Copy verbatim every item from the line containing "What do you see at coordinates (677, 805)" down to the line containing "What do you see at coordinates (80, 179)", including both of those lines.

• RECORDS FOR THIS EXERCISE:
"""
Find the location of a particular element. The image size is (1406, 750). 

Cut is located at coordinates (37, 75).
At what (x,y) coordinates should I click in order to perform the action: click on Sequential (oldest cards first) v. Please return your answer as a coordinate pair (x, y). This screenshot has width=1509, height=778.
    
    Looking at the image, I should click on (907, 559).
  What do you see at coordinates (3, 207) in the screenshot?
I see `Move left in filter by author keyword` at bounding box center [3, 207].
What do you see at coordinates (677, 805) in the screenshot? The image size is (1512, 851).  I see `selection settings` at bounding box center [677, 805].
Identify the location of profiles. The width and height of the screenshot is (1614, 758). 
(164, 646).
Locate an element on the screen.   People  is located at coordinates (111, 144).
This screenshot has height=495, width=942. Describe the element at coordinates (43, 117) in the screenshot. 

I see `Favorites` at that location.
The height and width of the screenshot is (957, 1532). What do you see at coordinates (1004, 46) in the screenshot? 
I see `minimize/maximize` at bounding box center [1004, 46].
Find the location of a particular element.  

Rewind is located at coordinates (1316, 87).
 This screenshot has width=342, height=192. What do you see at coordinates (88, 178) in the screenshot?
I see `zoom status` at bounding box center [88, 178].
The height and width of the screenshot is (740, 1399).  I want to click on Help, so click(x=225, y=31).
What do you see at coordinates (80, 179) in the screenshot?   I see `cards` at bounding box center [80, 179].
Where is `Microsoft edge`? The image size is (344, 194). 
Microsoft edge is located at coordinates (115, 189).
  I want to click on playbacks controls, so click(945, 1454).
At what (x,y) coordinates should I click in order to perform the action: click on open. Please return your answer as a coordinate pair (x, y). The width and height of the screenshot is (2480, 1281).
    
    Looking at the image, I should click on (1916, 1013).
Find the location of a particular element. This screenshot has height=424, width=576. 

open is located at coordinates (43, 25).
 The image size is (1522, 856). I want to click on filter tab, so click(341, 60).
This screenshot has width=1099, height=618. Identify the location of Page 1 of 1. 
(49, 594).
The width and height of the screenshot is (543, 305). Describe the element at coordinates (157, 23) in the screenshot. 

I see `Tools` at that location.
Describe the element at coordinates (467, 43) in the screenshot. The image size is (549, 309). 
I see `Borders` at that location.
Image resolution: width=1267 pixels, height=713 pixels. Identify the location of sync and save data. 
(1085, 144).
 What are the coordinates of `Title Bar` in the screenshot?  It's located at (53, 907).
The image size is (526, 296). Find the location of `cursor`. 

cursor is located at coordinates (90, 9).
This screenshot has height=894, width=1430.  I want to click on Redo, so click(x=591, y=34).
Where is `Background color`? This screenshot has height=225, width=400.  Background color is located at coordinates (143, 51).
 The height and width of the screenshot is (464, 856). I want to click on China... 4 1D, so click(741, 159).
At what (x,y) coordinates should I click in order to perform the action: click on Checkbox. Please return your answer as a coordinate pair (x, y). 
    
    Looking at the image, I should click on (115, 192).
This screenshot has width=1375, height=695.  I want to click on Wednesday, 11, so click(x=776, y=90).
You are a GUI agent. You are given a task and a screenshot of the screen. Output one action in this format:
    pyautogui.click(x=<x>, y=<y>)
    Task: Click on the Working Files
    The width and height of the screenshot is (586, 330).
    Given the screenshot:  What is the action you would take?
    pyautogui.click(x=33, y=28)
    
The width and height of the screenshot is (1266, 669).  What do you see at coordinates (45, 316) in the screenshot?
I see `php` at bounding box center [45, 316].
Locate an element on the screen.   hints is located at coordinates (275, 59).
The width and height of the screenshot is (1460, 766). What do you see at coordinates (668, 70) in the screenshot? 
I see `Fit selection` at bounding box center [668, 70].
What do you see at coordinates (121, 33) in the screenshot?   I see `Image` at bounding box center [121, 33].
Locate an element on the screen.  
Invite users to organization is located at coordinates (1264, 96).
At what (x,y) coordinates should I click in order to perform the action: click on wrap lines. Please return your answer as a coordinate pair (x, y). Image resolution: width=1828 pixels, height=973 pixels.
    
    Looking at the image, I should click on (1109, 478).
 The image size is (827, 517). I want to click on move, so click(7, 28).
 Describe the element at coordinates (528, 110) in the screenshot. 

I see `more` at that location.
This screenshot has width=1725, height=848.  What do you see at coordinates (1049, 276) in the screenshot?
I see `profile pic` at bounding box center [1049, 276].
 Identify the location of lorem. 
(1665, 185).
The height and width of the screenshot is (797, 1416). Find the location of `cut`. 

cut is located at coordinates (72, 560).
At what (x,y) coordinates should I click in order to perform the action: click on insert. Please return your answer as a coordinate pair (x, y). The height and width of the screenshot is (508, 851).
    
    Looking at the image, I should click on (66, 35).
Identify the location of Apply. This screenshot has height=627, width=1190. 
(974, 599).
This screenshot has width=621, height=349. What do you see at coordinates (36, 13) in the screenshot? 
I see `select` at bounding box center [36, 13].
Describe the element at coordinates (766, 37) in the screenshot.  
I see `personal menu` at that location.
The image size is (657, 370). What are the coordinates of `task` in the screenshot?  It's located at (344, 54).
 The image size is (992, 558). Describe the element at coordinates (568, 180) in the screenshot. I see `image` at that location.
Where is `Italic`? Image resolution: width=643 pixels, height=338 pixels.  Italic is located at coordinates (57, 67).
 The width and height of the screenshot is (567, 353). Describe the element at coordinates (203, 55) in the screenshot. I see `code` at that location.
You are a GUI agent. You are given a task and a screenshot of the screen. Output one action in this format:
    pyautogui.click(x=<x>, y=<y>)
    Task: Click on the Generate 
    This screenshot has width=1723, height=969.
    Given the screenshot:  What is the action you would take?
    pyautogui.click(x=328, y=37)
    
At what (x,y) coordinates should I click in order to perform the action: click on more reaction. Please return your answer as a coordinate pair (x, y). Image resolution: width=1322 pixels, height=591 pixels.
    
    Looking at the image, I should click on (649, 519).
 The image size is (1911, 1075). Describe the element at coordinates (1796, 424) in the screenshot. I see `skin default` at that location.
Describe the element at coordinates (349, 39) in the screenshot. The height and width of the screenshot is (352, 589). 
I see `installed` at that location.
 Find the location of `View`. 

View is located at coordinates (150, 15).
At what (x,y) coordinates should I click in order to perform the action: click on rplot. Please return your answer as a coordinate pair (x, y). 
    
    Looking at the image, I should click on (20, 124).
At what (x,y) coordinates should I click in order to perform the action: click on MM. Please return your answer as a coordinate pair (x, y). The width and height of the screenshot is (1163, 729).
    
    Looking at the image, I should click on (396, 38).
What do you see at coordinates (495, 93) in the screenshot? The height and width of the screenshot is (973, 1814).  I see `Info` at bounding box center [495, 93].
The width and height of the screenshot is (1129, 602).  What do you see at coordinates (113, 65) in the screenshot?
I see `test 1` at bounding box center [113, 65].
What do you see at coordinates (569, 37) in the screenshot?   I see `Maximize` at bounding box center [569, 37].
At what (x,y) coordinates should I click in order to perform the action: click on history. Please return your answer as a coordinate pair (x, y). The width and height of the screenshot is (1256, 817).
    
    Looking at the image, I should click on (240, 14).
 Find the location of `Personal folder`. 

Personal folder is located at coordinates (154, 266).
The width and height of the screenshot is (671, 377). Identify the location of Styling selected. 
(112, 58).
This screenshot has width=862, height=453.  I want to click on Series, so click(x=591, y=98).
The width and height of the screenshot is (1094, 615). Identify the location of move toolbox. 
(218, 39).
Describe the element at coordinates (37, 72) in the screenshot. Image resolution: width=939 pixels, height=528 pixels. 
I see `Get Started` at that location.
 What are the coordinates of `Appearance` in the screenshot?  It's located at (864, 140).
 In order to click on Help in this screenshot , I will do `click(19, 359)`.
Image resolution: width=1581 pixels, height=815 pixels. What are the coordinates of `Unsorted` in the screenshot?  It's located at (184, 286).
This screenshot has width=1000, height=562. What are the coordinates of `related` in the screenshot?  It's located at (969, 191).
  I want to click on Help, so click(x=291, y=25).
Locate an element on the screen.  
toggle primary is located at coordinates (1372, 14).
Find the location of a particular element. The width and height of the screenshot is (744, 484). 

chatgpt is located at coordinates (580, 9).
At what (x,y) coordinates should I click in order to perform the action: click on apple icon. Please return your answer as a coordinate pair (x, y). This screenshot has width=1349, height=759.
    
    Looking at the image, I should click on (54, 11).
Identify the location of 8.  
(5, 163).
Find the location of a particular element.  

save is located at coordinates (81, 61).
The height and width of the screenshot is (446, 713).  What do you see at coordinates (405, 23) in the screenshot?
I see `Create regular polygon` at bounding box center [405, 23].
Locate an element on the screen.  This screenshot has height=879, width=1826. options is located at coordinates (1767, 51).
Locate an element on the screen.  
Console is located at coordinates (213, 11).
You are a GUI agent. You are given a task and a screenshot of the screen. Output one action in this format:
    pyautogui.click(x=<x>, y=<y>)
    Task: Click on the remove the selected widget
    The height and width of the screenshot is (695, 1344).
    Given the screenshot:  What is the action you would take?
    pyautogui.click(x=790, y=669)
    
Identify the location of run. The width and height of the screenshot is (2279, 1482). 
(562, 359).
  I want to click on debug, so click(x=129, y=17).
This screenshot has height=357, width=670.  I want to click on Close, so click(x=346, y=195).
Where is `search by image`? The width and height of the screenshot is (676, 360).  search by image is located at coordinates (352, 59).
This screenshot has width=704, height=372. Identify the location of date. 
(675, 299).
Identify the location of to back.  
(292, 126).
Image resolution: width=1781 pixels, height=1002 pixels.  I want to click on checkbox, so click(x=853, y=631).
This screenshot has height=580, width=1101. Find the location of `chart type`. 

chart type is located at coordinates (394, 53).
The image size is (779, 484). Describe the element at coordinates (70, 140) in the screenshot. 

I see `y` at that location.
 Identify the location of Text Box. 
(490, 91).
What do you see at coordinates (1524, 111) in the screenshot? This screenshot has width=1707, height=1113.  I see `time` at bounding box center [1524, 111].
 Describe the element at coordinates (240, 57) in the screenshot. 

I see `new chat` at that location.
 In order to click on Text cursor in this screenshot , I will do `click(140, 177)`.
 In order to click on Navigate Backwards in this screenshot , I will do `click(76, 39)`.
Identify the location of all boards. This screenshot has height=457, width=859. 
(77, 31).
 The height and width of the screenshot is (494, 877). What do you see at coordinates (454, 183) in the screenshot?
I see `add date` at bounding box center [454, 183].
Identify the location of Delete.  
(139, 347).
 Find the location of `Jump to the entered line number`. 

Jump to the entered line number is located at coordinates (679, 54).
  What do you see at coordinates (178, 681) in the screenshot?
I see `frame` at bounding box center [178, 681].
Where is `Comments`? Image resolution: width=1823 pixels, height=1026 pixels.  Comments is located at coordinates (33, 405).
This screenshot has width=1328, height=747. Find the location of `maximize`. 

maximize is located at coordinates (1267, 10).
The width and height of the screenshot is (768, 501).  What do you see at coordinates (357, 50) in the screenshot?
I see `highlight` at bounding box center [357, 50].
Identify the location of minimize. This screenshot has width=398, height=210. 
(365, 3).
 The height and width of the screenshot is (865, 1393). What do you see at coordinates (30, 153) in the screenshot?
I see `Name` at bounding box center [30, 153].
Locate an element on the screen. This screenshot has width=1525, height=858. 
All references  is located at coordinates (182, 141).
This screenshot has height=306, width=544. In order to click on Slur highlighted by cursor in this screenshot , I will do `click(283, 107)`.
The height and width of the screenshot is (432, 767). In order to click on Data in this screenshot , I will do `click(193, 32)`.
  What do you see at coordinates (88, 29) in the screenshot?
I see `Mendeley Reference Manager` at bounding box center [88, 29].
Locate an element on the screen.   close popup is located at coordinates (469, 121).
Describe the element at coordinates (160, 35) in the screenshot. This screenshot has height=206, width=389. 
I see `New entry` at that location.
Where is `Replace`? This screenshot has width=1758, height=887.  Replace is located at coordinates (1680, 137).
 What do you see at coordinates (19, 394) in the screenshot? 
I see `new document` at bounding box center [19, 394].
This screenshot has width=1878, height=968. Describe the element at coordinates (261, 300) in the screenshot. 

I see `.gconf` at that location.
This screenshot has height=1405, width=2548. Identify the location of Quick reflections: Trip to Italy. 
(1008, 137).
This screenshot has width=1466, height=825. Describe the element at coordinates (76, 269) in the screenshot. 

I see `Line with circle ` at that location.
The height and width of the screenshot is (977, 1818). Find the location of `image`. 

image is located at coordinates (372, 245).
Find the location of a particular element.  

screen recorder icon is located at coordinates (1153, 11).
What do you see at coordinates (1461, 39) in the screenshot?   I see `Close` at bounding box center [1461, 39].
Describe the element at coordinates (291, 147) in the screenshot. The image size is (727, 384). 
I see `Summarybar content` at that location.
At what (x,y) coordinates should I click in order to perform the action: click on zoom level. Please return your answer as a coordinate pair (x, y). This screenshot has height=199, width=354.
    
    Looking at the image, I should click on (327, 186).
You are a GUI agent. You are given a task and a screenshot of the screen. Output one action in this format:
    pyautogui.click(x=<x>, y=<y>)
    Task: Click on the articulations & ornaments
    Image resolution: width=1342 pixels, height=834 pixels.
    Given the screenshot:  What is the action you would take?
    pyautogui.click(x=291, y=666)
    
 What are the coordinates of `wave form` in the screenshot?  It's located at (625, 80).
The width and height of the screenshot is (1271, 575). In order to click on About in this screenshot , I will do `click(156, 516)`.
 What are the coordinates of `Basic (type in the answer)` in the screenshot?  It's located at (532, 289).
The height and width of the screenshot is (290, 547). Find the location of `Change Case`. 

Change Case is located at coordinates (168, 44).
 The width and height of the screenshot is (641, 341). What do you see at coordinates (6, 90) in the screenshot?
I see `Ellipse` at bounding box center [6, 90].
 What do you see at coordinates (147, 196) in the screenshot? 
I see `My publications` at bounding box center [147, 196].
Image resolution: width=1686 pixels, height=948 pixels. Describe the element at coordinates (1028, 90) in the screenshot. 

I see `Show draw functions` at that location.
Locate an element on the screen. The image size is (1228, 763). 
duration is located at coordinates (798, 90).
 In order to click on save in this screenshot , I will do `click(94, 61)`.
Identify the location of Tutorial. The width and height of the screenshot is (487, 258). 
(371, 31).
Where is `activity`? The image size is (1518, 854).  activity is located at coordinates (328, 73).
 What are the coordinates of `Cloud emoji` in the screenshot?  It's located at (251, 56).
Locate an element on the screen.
"""
• CORRECT RESULT:
What do you see at coordinates (677, 805) in the screenshot? The image size is (1512, 851).  I see `selection settings` at bounding box center [677, 805].
Identify the location of profiles. The width and height of the screenshot is (1614, 758). 
(164, 646).
Locate an element on the screen.   People  is located at coordinates (111, 144).
This screenshot has height=495, width=942. Describe the element at coordinates (43, 117) in the screenshot. 

I see `Favorites` at that location.
The height and width of the screenshot is (957, 1532). What do you see at coordinates (1004, 46) in the screenshot? 
I see `minimize/maximize` at bounding box center [1004, 46].
Find the location of a particular element.  

Rewind is located at coordinates (1316, 87).
 This screenshot has width=342, height=192. What do you see at coordinates (88, 178) in the screenshot?
I see `zoom status` at bounding box center [88, 178].
The height and width of the screenshot is (740, 1399).  I want to click on Help, so click(x=225, y=31).
What do you see at coordinates (80, 179) in the screenshot?   I see `cards` at bounding box center [80, 179].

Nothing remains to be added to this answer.